--- DATA PROVIDED ---

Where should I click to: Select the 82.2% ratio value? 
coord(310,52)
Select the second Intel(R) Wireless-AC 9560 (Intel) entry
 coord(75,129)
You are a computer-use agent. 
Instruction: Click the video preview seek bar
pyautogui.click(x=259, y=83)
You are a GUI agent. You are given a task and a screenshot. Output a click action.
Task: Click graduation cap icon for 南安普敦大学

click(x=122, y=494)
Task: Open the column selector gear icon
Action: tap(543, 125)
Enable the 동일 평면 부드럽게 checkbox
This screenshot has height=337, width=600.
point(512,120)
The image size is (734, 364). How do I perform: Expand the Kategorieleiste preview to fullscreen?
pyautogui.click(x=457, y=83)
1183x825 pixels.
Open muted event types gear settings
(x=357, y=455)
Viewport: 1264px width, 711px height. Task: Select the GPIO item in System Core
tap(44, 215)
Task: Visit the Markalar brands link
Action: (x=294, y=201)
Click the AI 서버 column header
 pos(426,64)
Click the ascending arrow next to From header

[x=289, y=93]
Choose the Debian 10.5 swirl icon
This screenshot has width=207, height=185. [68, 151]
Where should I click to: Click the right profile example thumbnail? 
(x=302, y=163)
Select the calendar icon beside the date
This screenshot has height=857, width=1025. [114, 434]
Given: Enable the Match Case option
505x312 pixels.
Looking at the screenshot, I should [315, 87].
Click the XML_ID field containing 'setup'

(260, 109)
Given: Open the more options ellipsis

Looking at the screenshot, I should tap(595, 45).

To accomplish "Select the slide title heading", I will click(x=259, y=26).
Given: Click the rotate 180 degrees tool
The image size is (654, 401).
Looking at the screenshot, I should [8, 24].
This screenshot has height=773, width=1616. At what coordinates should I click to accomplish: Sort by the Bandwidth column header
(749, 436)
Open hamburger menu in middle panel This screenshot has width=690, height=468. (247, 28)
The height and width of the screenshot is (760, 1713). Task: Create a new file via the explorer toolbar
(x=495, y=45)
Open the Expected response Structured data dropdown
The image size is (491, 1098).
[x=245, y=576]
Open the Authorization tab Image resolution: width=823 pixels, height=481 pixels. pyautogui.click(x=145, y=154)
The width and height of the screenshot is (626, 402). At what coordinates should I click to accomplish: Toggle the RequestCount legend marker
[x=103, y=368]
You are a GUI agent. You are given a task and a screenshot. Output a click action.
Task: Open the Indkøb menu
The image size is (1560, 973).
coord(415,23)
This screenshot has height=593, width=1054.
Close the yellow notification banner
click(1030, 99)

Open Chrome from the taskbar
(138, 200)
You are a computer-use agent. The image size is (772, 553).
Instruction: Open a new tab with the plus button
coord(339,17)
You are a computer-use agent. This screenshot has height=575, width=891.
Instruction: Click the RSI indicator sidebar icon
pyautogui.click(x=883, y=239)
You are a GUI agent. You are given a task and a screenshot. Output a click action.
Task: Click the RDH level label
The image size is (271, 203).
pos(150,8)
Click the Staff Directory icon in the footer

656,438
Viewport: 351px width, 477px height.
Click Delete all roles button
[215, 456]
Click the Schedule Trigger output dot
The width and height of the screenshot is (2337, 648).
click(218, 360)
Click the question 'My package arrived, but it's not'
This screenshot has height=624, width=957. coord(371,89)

--- EXERCISE REQUIREMENTS ---
Revise the lines above so that each "hamburger menu" becomes "navigation menu", and keep everything else identical.

--- CORRECT ANSWER ---
Where should I click to: Select the 82.2% ratio value? 
coord(310,52)
Select the second Intel(R) Wireless-AC 9560 (Intel) entry
 coord(75,129)
You are a computer-use agent. 
Instruction: Click the video preview seek bar
pyautogui.click(x=259, y=83)
You are a GUI agent. You are given a task and a screenshot. Output a click action.
Task: Click graduation cap icon for 南安普敦大学

click(x=122, y=494)
Task: Open the column selector gear icon
Action: tap(543, 125)
Enable the 동일 평면 부드럽게 checkbox
This screenshot has height=337, width=600.
point(512,120)
The image size is (734, 364). How do I perform: Expand the Kategorieleiste preview to fullscreen?
pyautogui.click(x=457, y=83)
1183x825 pixels.
Open muted event types gear settings
(x=357, y=455)
Viewport: 1264px width, 711px height. Task: Select the GPIO item in System Core
tap(44, 215)
Task: Visit the Markalar brands link
Action: (x=294, y=201)
Click the AI 서버 column header
 pos(426,64)
Click the ascending arrow next to From header

[x=289, y=93]
Choose the Debian 10.5 swirl icon
This screenshot has width=207, height=185. [68, 151]
Where should I click to: Click the right profile example thumbnail? 
(x=302, y=163)
Select the calendar icon beside the date
This screenshot has height=857, width=1025. [114, 434]
Given: Enable the Match Case option
505x312 pixels.
Looking at the screenshot, I should [315, 87].
Click the XML_ID field containing 'setup'

(260, 109)
Given: Open the more options ellipsis

Looking at the screenshot, I should tap(595, 45).

To accomplish "Select the slide title heading", I will click(x=259, y=26).
Given: Click the rotate 180 degrees tool
The image size is (654, 401).
Looking at the screenshot, I should [8, 24].
This screenshot has height=773, width=1616. At what coordinates should I click to accomplish: Sort by the Bandwidth column header
(749, 436)
Open navigation menu in middle panel This screenshot has width=690, height=468. (247, 28)
The height and width of the screenshot is (760, 1713). Task: Create a new file via the explorer toolbar
(x=495, y=45)
Open the Expected response Structured data dropdown
The image size is (491, 1098).
[x=245, y=576]
Open the Authorization tab Image resolution: width=823 pixels, height=481 pixels. pyautogui.click(x=145, y=154)
The width and height of the screenshot is (626, 402). At what coordinates should I click to accomplish: Toggle the RequestCount legend marker
[x=103, y=368]
You are a GUI agent. You are given a task and a screenshot. Output a click action.
Task: Open the Indkøb menu
The image size is (1560, 973).
coord(415,23)
This screenshot has height=593, width=1054.
Close the yellow notification banner
click(1030, 99)

Open Chrome from the taskbar
(138, 200)
You are a computer-use agent. The image size is (772, 553).
Instruction: Open a new tab with the plus button
coord(339,17)
You are a computer-use agent. This screenshot has height=575, width=891.
Instruction: Click the RSI indicator sidebar icon
pyautogui.click(x=883, y=239)
You are a GUI agent. You are given a task and a screenshot. Output a click action.
Task: Click the RDH level label
The image size is (271, 203).
pos(150,8)
Click the Staff Directory icon in the footer

656,438
Viewport: 351px width, 477px height.
Click Delete all roles button
[215, 456]
Click the Schedule Trigger output dot
The width and height of the screenshot is (2337, 648).
click(218, 360)
Click the question 'My package arrived, but it's not'
This screenshot has height=624, width=957. coord(371,89)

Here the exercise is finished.